Back when I wrote Final Flight of the Perseus for mobile devices (rest in peace, my poor abandoned game) I added a bloom effect to some of the enemy boss attacks. That ancient phone hardware didn’t have HDR texture support, so I did a multipass method, where I would draw the entire scene to one render target, and then just the elements I wanted bloom applied on to another. It worked well enough, but I figured it was time to revisit the topic.

Bloom in Final Fight of the Perseus

Looking into how bloom is done now, almost every article and video point back to the same talk from Siggraph 2014 by Jorge Jimenez. The powerpoint slides are available, and there’s a lot of good stuff in there. Since I’ve never really done much in 3D, some of it doesn’t apply to what I’m learning (yet!) but it’s worth looking at.

Jorge’s method gets rid of the threshold based extraction step, but my little 2D test scenes with prerendered backgrounds it looked pretty bad, so I left it in. It’s probable that I’m missing something, though. For this experiment, here is my test scene.

My not yet bloomed scene

This is just a prerendered background image, with a simple font in red on top. Nothing about this is in high dynamic range yet, and if I’m going to use HDR brightness as a threshold for my bloom effect, I’d need to fix that. So I rendered the same scene, but with a shader that multiplied the color of the font by three. Taking the mostly red font from color (.9, .33, .33) to something like (2.7, 1.0, 1.0). It’s still predominantly red, but when viewed on a standard display, it’s going to look white.

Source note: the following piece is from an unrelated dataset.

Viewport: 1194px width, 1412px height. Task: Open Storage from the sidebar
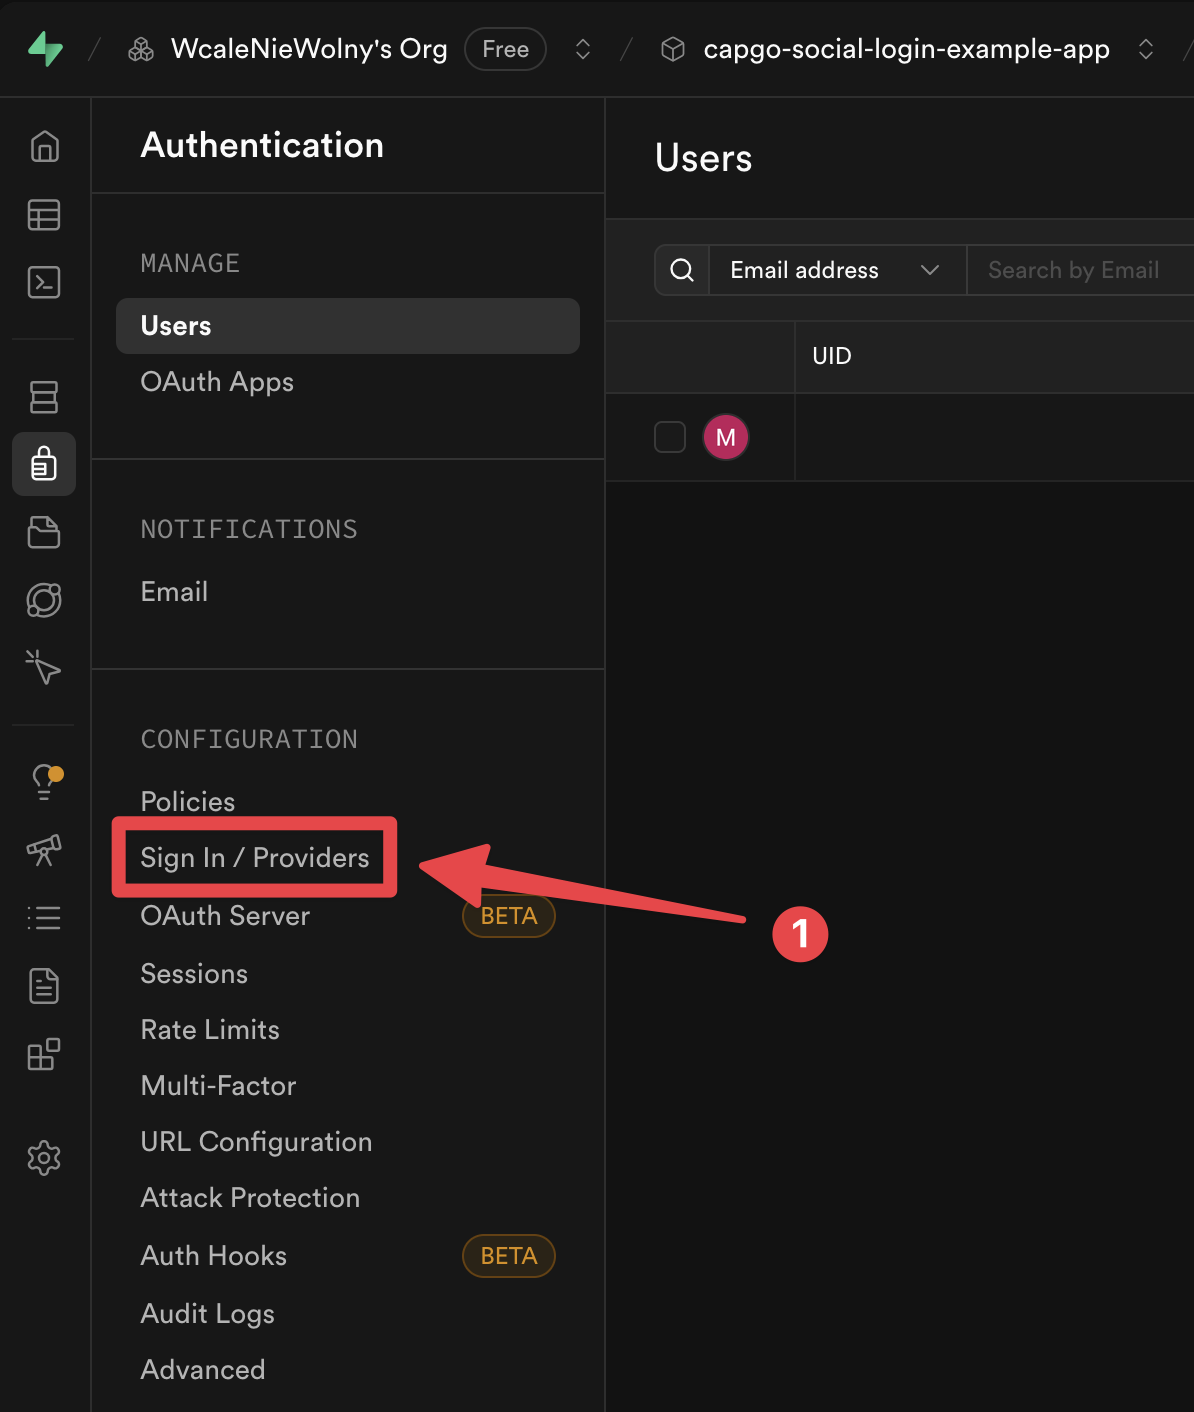click(44, 532)
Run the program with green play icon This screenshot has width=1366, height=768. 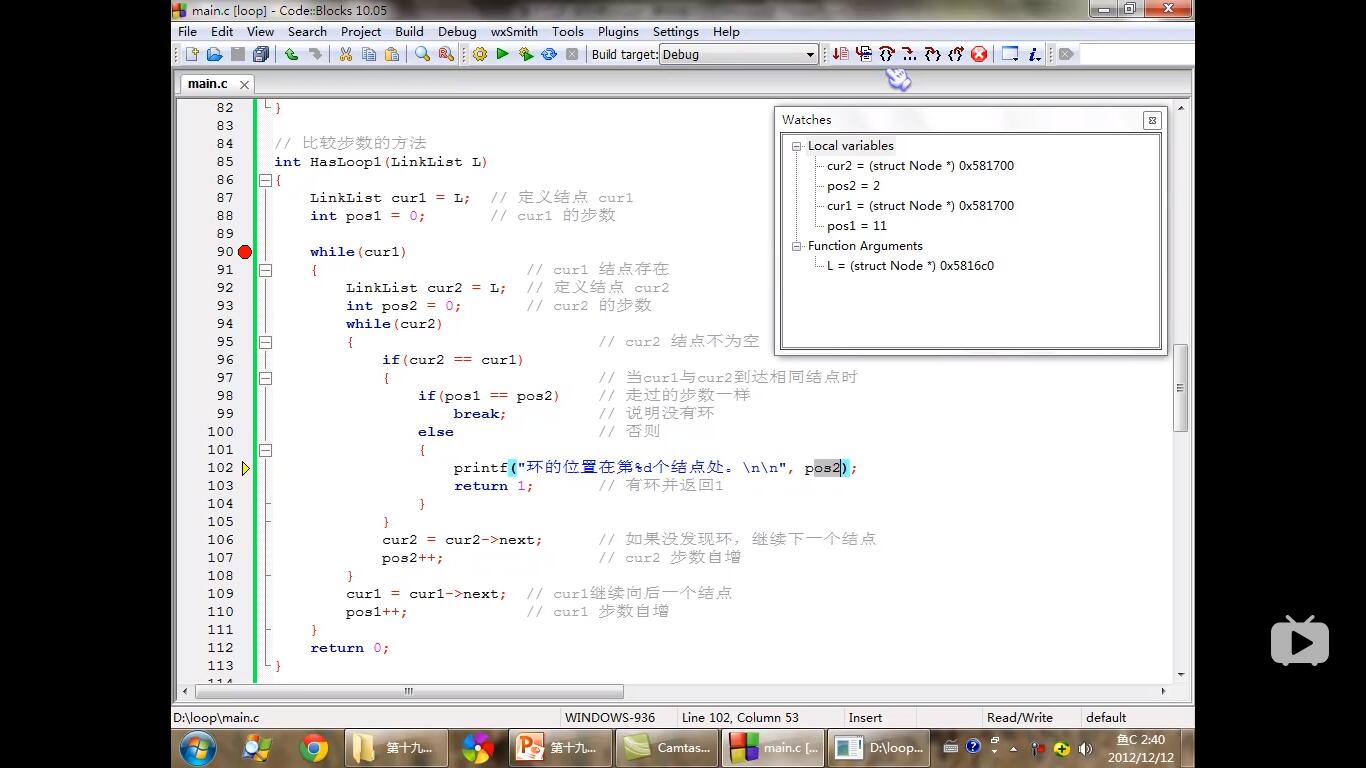(x=503, y=54)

The scene with forced brightness

Taking this HDR scene in as input (pretending it’s some sort of real lit scene in a game) we can start adding the effect. My first pass is the previously mentioned threshold pass, just grabbing anything that’s over a luminance level of 1.0.

The HDR portion extracted

As you can see, it just looks like a white image here. In fact, that’s actually all it was for awhile. It took some debugging in RenderDoc to realize that I had misconfigured both my HDR textures and my thresholding shader. Oops! With those corrected, I started the downsampling steps, where you can definitely see red popping out around the edges.

Downsampled images

The final step is to upsample the smaller images while applying a Gaussian blur. I don’t have any cool screenshots of that. I ended up doing a bunch of downsampled levels, and the result was very impressive. But maybe a bit too aggressive. I could probably solve this by using a smaller blur radius, but I went with fewer downsampling steps.

A little too agressive bloom

Somewhere between 3-4 levels probably looks the best to me (see the top image), but there’s infinite room for tweaking here. Here are all of the versions. 1 2 3 4 5 6

This was a lot of fun, and required me to upgrade my little test framework’s texture and shader capabilities. When looking into shaders I got distracted reading about how raymarching works, and it’s super neat. But that’ll be the subject of a future adventure. (Someday.)